_WHAT THE TASK ASKS:_
Up to and including the line holding "Given: Select the arrow pointer tool", write out the data exactly from its first line, but not the pictures.

_DATA TO PROCESS:_
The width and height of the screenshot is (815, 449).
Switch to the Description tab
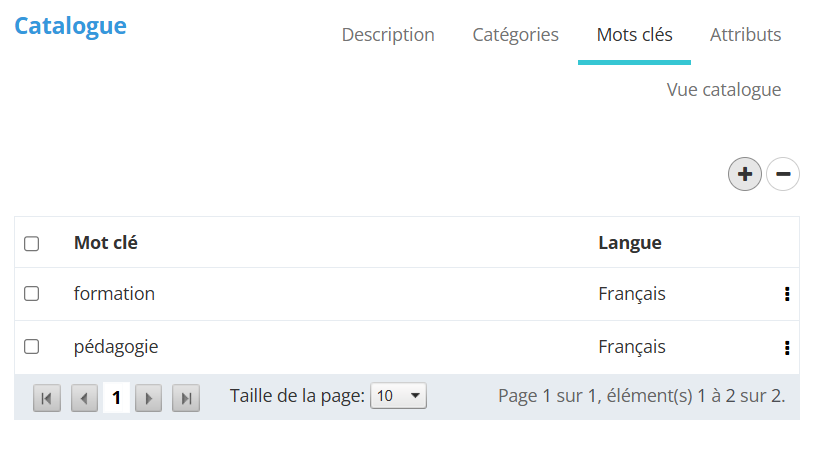point(388,35)
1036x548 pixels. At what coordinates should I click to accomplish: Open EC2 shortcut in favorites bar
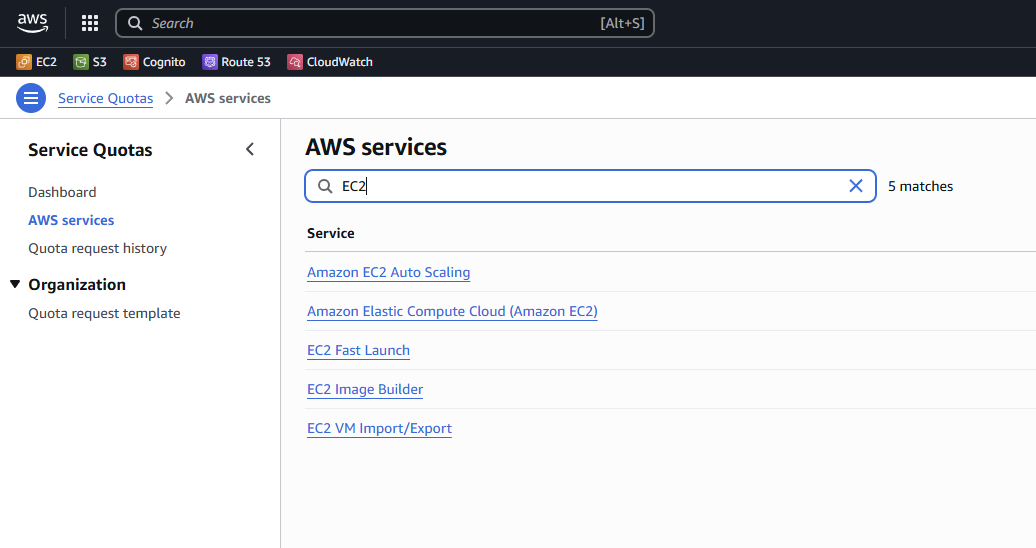click(x=37, y=62)
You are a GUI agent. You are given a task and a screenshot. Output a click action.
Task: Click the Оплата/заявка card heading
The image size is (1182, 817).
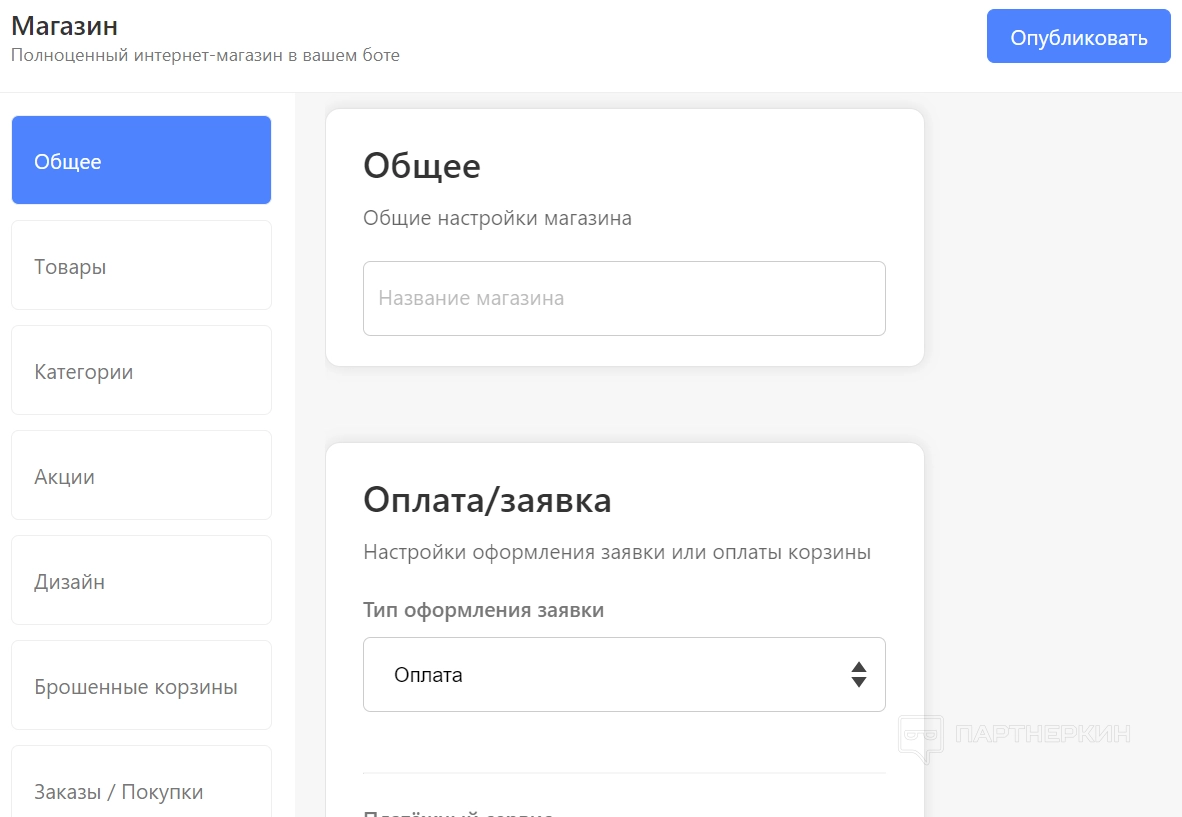(487, 500)
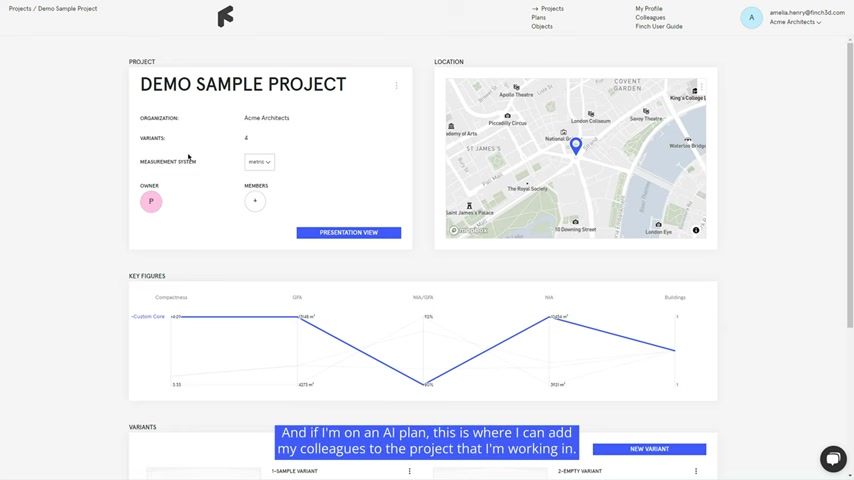The image size is (854, 480).
Task: Click the Finch logo icon
Action: point(225,16)
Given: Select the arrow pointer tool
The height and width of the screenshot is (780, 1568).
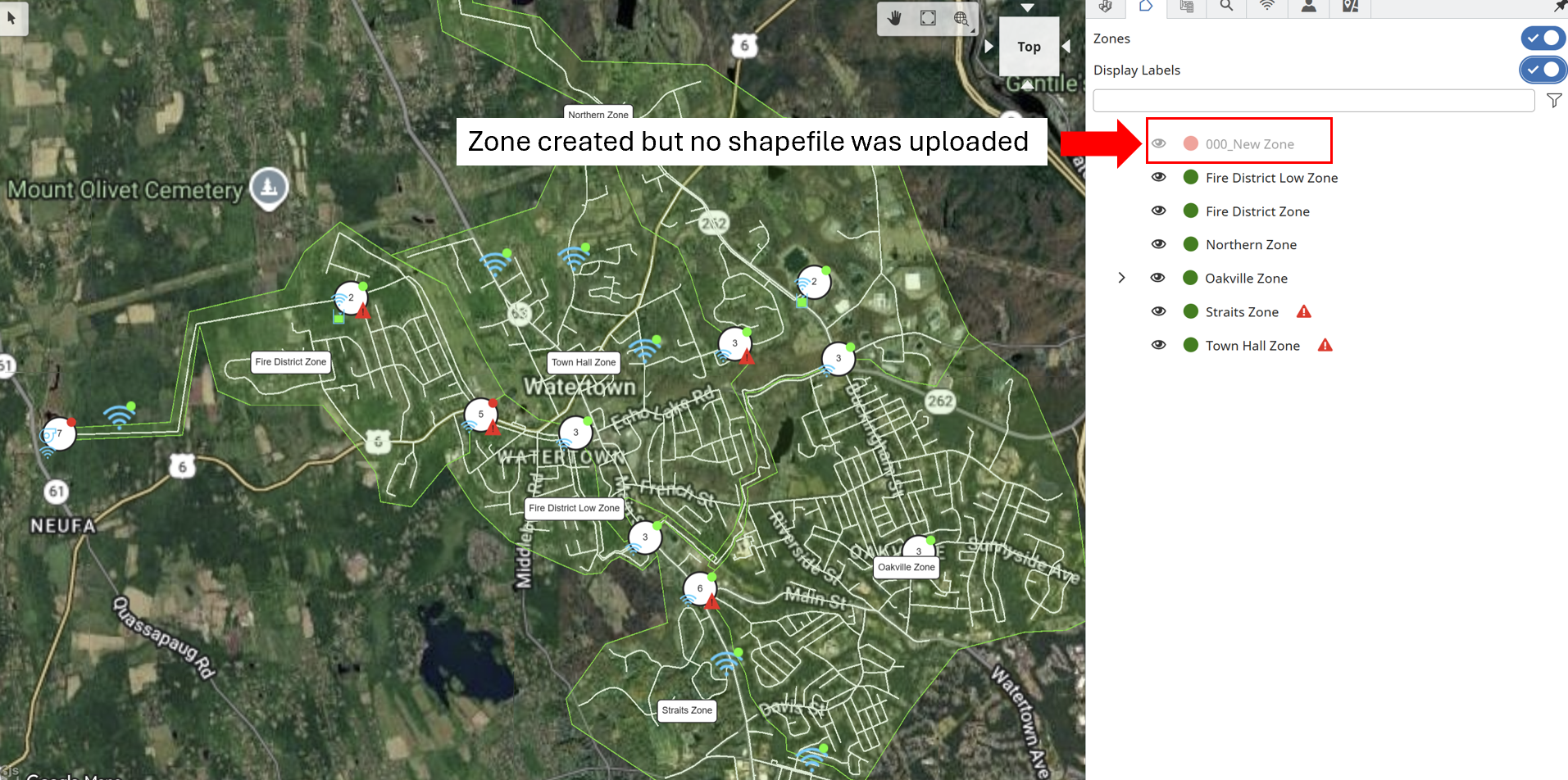Looking at the screenshot, I should coord(12,17).
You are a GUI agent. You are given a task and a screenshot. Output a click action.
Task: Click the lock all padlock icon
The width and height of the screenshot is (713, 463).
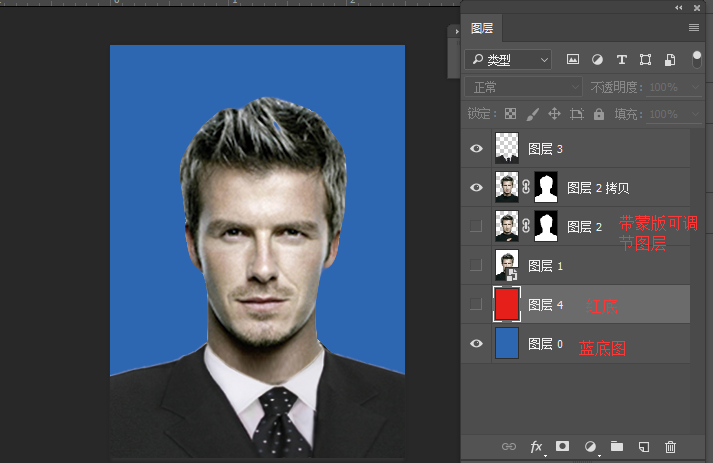[599, 115]
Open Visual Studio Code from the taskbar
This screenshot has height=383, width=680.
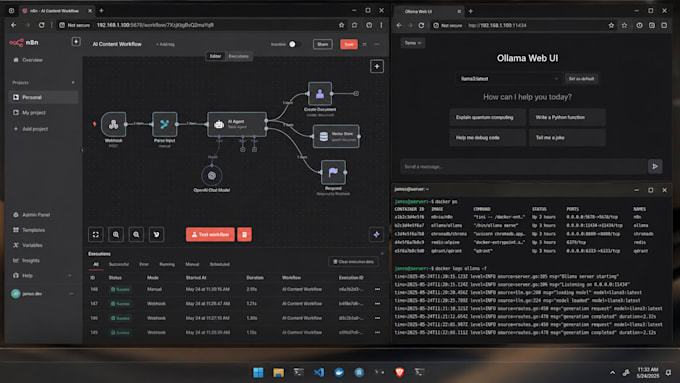click(x=319, y=372)
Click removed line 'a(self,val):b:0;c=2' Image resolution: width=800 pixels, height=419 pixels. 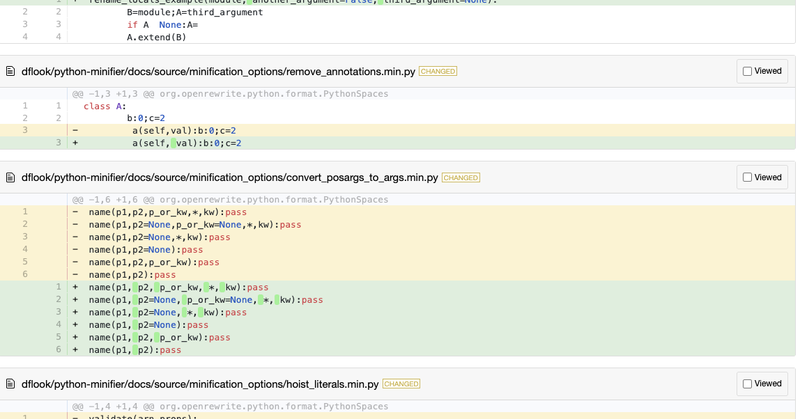coord(183,130)
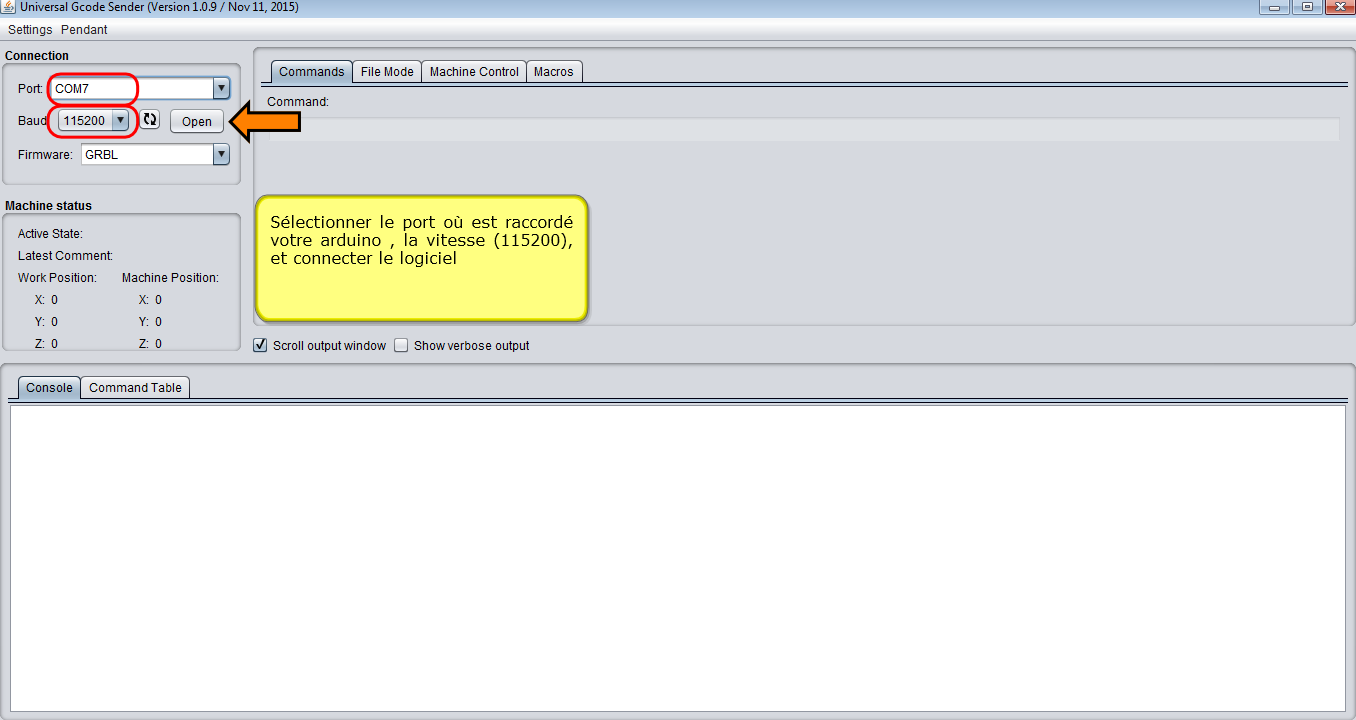Image resolution: width=1356 pixels, height=720 pixels.
Task: Switch to the Machine Control tab
Action: pyautogui.click(x=474, y=72)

_SOLUTION TO THE EXERCISE:_
The width and height of the screenshot is (815, 449).
Switch to the Description tab
point(388,35)
1036x548 pixels. At what coordinates should I click to accomplish: Open EC2 shortcut in favorites bar
click(x=37, y=62)
You are a GUI agent. You are given a task and a screenshot. Output a click action.
Task: Click the Оплата/заявка card heading
The image size is (1182, 817).
(487, 500)
The image size is (854, 480).
Task: Click the Finch logo icon
Action: point(225,16)
Given: Select the arrow pointer tool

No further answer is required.